◆ What you should do ◆
Render every line of the listing below as a Markdown table with the columns "Number" and "Listing line", skipping blank lines and leaving out the pictures.

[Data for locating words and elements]
_ _ _ _ _

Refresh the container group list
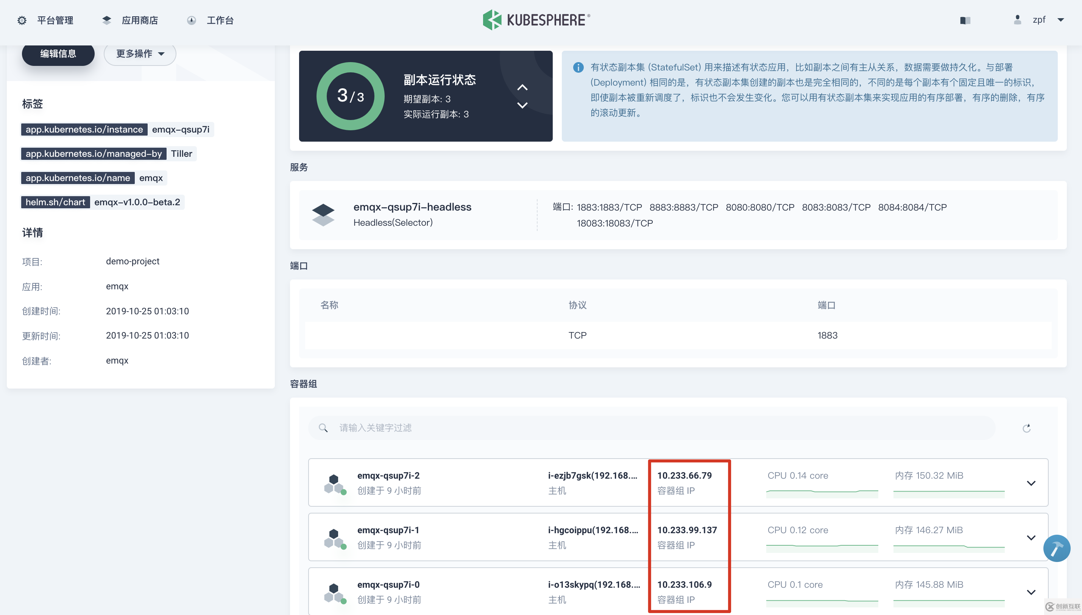 click(1027, 428)
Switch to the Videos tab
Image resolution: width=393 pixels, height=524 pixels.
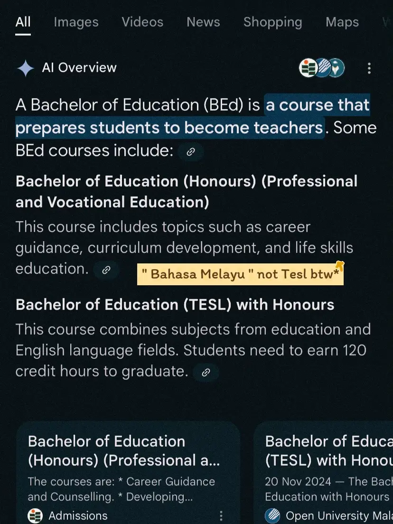[142, 22]
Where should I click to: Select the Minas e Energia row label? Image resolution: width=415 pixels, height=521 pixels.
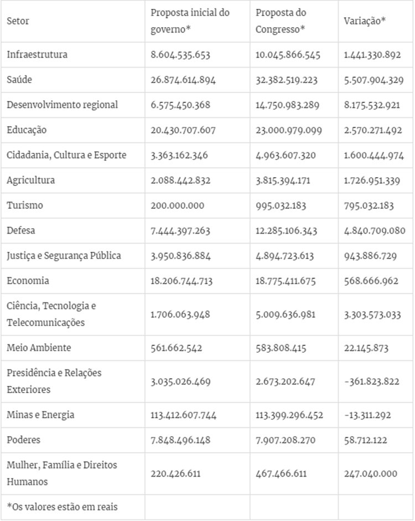(x=40, y=415)
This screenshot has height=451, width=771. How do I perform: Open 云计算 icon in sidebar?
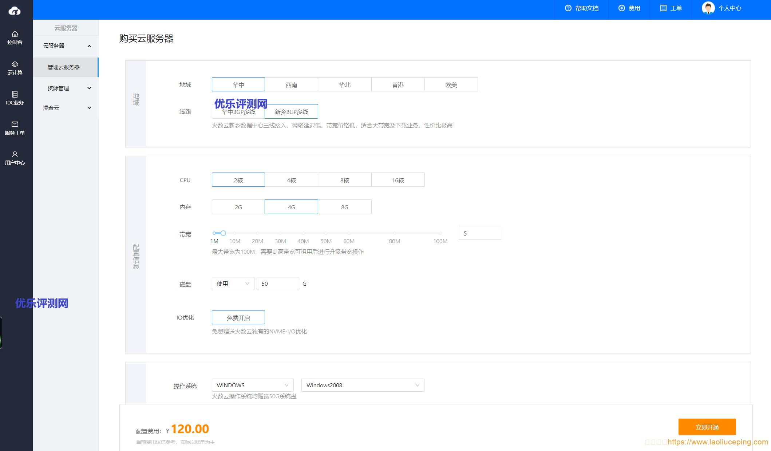(x=15, y=64)
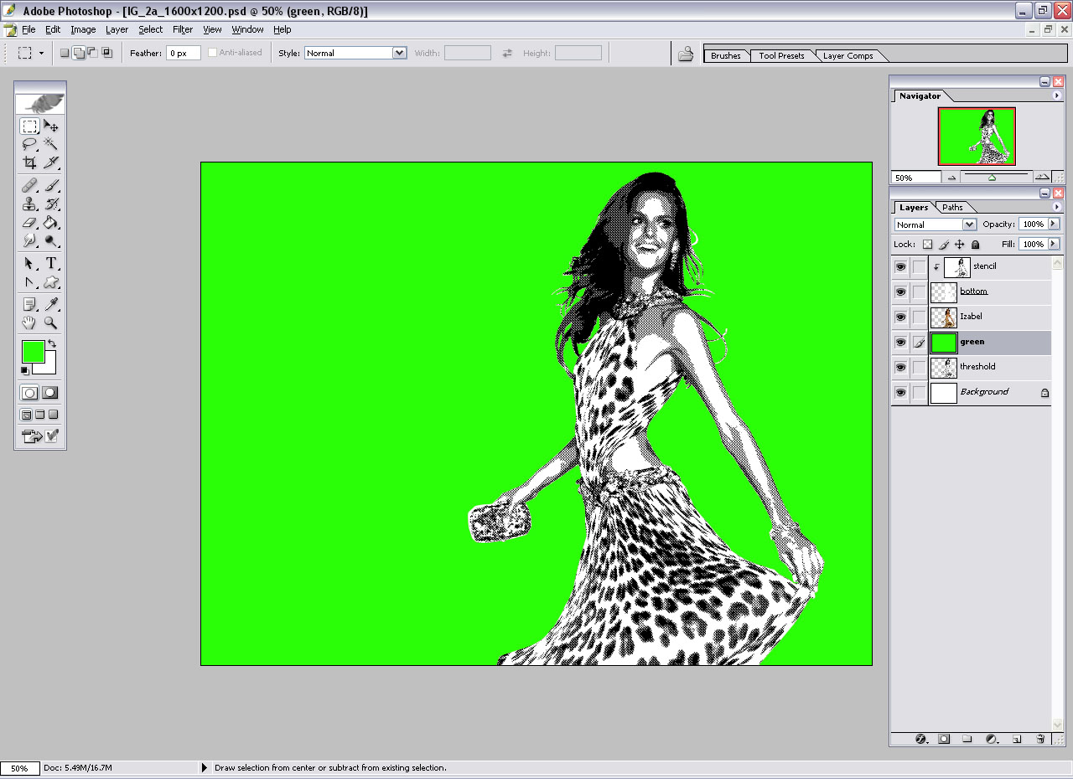Toggle visibility of the Izabel layer

click(x=900, y=317)
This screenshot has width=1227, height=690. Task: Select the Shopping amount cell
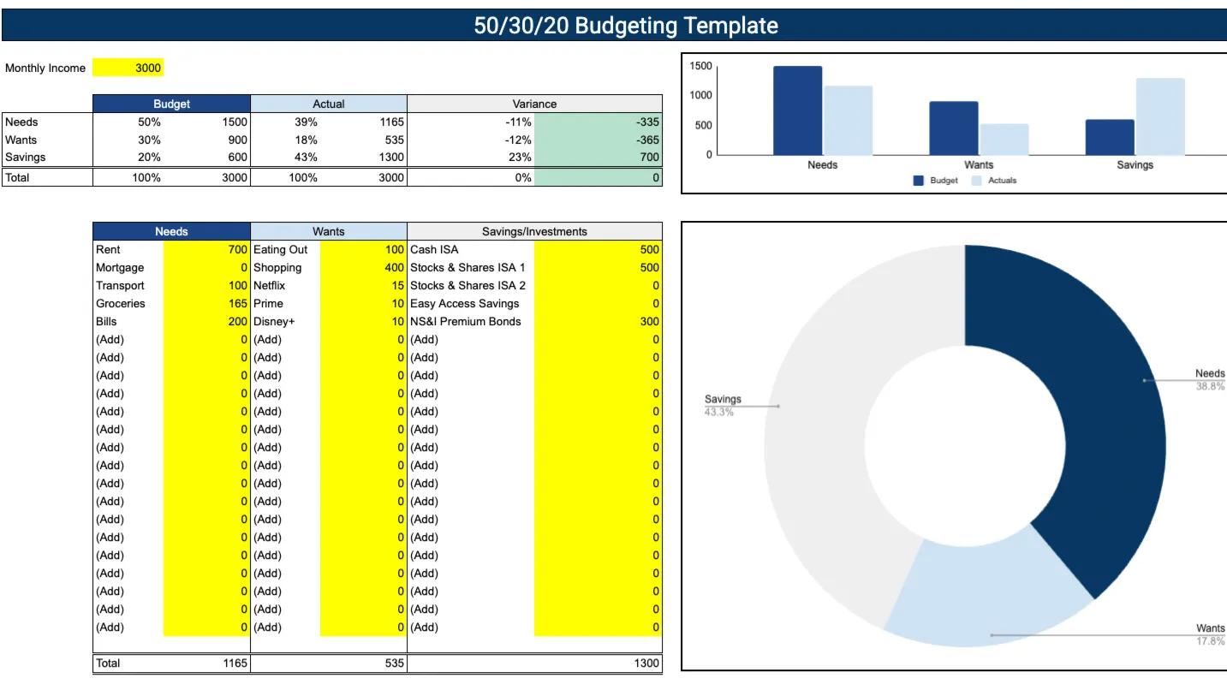pos(363,268)
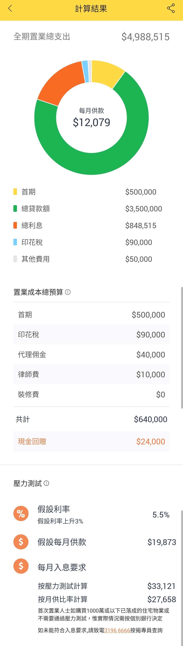Select the grey 其他費用 legend swatch

pyautogui.click(x=15, y=259)
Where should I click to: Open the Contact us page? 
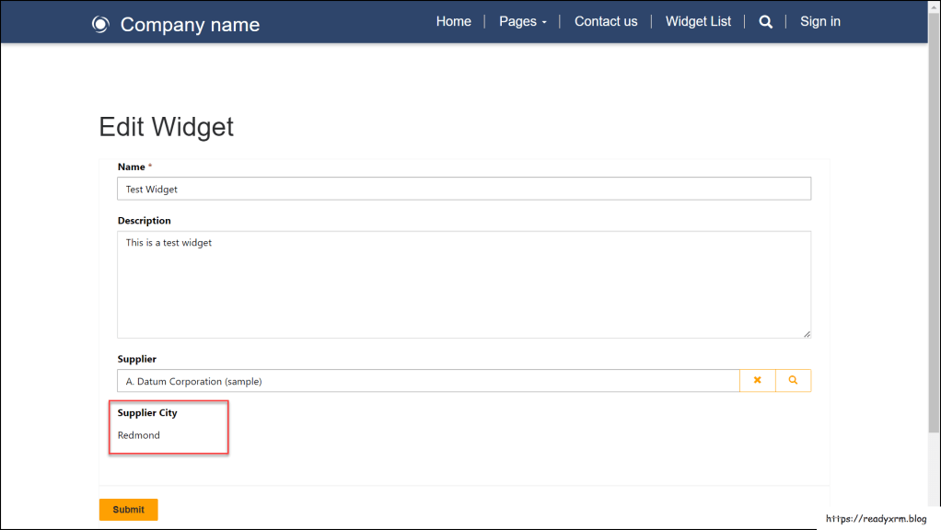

_ _ _ _ _

◆ Output of the task ◆
| Number | Listing line |
|---|---|
| 1 | Refresh the container group list |
| 2 |  click(1027, 428) |
| 3 | Switch to the Videos tab |
| 4 | Image resolution: width=393 pixels, height=524 pixels. |
| 5 | [142, 22] |
| 6 | Where should I click to: Select the Minas e Energia row label? Image resolution: width=415 pixels, height=521 pixels. |
| 7 | (x=40, y=415) |
| 8 | This screenshot has height=451, width=771. How do I perform: Open 云计算 icon in sidebar? |
| 9 | (x=15, y=64) |
| 10 | Toggle visibility of the Izabel layer |
| 11 | click(x=900, y=317) |
| 12 | This screenshot has width=1227, height=690. Task: Select the Shopping amount cell |
| 13 | pos(363,268) |
| 14 | Select the grey 其他費用 legend swatch |
| 15 | pyautogui.click(x=15, y=259) |
| 16 | Where should I click to: Open the Contact us page?  |